- **The task**:
Scanning the entries below, copy every line that contains the word "Expand".

- **Collected data entries**:
* * * * * * * * *
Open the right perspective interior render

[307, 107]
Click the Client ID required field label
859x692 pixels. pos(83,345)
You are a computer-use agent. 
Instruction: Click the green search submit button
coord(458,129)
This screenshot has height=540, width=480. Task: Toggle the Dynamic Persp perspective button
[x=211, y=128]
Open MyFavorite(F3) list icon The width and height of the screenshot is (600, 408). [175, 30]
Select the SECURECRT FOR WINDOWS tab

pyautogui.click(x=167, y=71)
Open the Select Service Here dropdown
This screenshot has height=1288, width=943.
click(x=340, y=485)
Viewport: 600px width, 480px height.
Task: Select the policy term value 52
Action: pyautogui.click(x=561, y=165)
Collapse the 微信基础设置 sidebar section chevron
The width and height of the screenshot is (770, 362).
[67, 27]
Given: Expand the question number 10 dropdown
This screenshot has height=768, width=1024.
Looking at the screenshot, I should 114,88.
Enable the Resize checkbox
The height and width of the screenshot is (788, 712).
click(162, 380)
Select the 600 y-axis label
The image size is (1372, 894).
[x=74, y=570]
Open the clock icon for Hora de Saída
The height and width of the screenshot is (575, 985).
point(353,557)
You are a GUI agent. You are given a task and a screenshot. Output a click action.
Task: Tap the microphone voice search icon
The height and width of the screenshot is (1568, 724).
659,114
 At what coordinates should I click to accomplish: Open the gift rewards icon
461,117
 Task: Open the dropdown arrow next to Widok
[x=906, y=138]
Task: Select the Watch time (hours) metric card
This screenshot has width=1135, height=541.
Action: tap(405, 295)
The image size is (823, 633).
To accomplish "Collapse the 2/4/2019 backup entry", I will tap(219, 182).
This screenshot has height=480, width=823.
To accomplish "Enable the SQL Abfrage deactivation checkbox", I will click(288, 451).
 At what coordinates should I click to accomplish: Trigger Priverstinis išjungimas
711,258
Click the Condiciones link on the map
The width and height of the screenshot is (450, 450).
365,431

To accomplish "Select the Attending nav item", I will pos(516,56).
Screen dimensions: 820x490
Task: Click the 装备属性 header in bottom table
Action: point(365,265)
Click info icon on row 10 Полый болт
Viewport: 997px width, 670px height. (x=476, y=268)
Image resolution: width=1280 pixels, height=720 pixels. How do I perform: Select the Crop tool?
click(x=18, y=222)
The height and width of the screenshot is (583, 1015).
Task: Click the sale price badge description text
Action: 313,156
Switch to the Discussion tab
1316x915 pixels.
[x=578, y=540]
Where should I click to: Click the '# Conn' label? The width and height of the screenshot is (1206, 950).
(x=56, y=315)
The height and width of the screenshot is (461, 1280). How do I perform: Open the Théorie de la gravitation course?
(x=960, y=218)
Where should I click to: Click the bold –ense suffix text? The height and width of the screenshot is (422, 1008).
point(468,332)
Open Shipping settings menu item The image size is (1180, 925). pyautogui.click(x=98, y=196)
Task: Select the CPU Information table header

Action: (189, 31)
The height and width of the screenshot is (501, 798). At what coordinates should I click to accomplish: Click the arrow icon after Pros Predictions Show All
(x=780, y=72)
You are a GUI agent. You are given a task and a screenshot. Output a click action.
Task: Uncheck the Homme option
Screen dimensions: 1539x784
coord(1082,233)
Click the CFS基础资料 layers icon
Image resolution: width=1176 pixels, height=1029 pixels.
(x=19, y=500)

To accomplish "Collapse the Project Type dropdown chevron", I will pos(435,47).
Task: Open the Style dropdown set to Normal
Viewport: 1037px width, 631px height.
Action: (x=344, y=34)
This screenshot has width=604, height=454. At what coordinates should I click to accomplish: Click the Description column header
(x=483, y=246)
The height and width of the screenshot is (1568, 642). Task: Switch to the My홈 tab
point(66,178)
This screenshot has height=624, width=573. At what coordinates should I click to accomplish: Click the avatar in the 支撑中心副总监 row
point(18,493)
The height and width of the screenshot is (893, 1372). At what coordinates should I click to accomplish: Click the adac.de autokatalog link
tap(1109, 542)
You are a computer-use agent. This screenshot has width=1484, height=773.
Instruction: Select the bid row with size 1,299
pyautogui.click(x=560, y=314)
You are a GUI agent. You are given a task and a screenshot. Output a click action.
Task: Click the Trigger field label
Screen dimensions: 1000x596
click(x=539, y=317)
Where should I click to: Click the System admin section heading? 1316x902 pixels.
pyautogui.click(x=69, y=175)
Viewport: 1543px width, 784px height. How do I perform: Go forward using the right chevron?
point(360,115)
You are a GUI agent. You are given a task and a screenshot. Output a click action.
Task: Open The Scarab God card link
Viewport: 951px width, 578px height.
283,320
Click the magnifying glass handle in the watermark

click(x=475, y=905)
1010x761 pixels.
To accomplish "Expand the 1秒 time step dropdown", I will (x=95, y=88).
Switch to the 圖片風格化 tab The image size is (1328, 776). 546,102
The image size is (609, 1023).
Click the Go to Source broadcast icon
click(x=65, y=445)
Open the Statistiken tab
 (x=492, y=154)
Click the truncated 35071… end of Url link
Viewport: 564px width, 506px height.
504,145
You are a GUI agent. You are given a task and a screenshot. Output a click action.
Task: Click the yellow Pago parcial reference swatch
* * * * * * * * *
- **Solution to the exercise**:
Given: Expand the question number 10 dropdown
To accomplish "Expand the 1秒 time step dropdown", I will (x=95, y=88).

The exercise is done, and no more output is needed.